Dataset plant_leaves loading fails with a HTTP 404 error
Short description
When trying to load the plant_leaves dataset, downloading the files fails with a 404 HTTP error on one of the images (https://data.mendeley.com/v1/datasets/hb74ynkjcn/1/files/7f977a2c-aa75-4610-a6f6-84c8738d8c79/0001_0001.JPG)
Environment information
-
Operating System: Google Colab
-
Python version: 3.8
-
tensorflow-datasets/tfds-nightlyversion: tfds-nightly 4.8.2+nightly -
tensorflow/tf-nightlyversion: tensorflow 2.9.2 -
Does the issue still exists with the last
tfds-nightlypackage (pip install --upgrade tfds-nightly) ? Yes
Reproduction instructions
!pip install -q tfds-nightly tensorflow matplotlib
import tensorflow as tf
import tensorflow_datasets as tfds
# Construct a tf.data.Dataset
ds = tfds.load('plant_leaves', split='train', shuffle_files=True)

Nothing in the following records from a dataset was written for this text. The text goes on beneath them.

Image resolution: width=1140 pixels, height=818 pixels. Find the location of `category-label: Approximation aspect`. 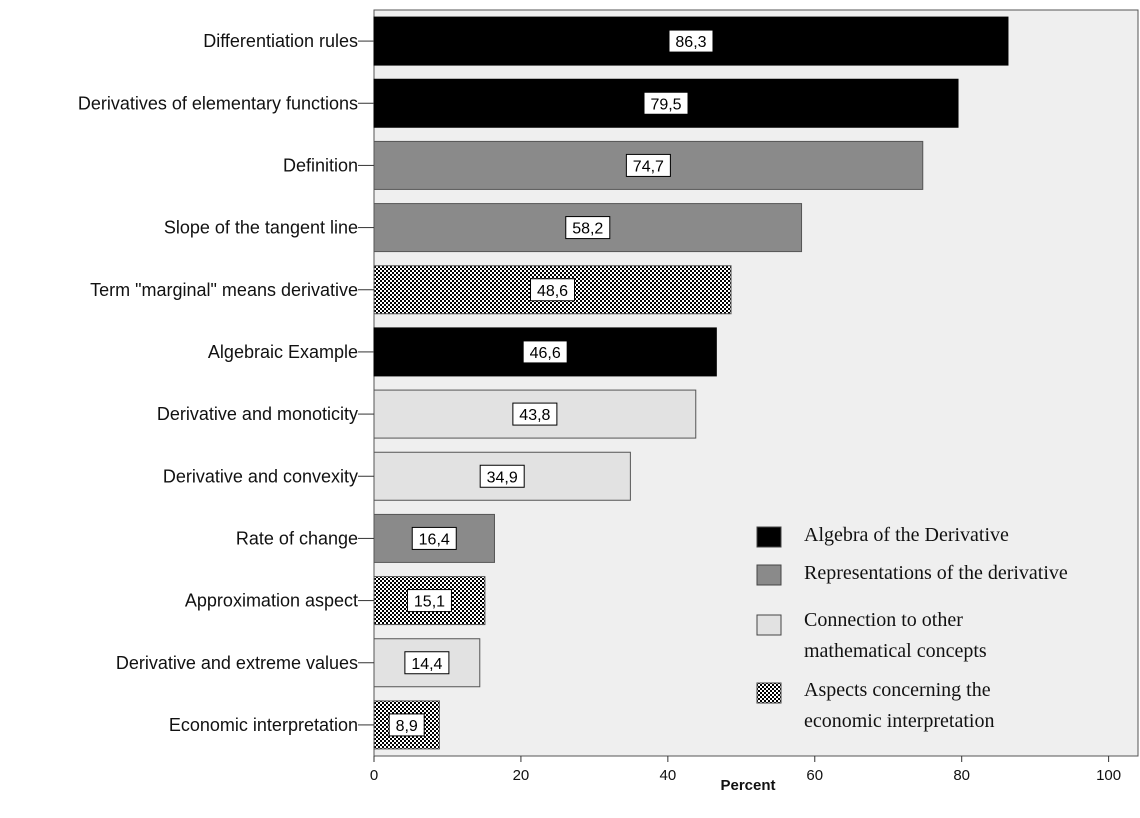

category-label: Approximation aspect is located at coordinates (272, 601).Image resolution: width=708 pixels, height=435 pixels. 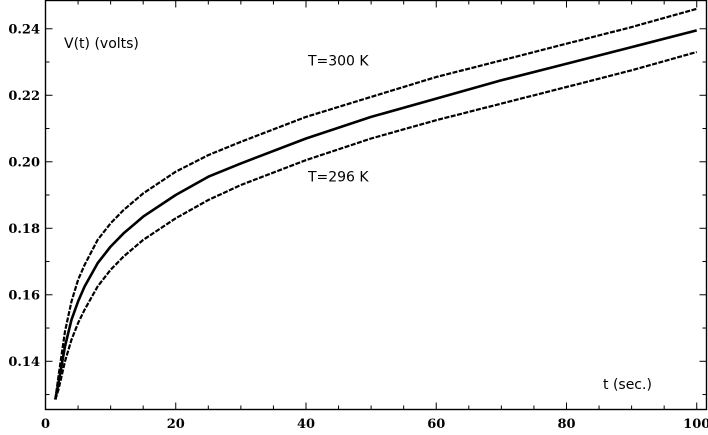 I want to click on y-tick-label: 0.14, so click(x=24, y=362).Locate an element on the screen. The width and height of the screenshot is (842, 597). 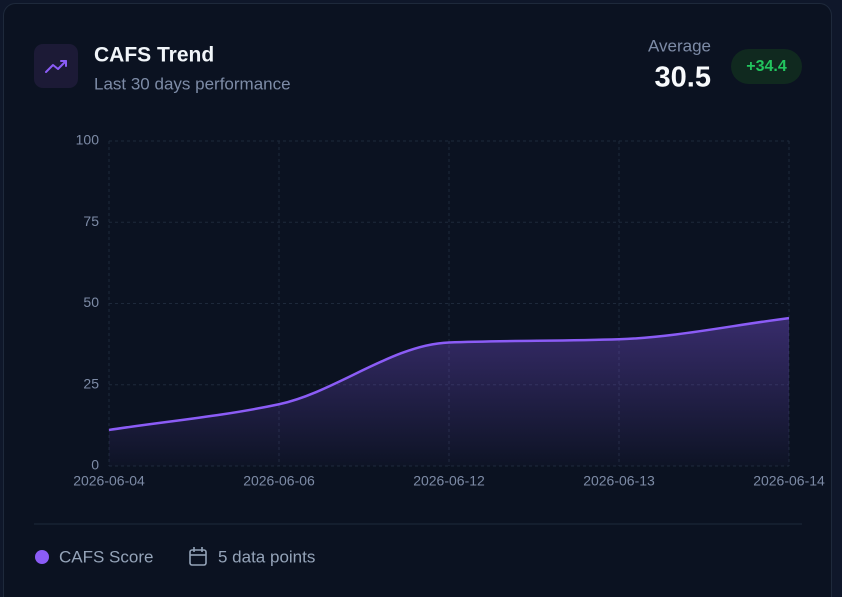
trend-icon-bg is located at coordinates (56, 66).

Link to logs https://gist.github.com/men1n2/a92ed383191d23c9c11e466a3f0f0a2f
Expected behavior The dataset to be loaded without errors.
Additional context
URLs to images for this dataset mentioned in https://github.com/tensorflow/datasets/blob/master/tensorflow_datasets/image_classification/plant_leaves_urls.txt seems to be outdated. I think fixing these URLs might solve this error.
PR #4758 was submitted for the same issue.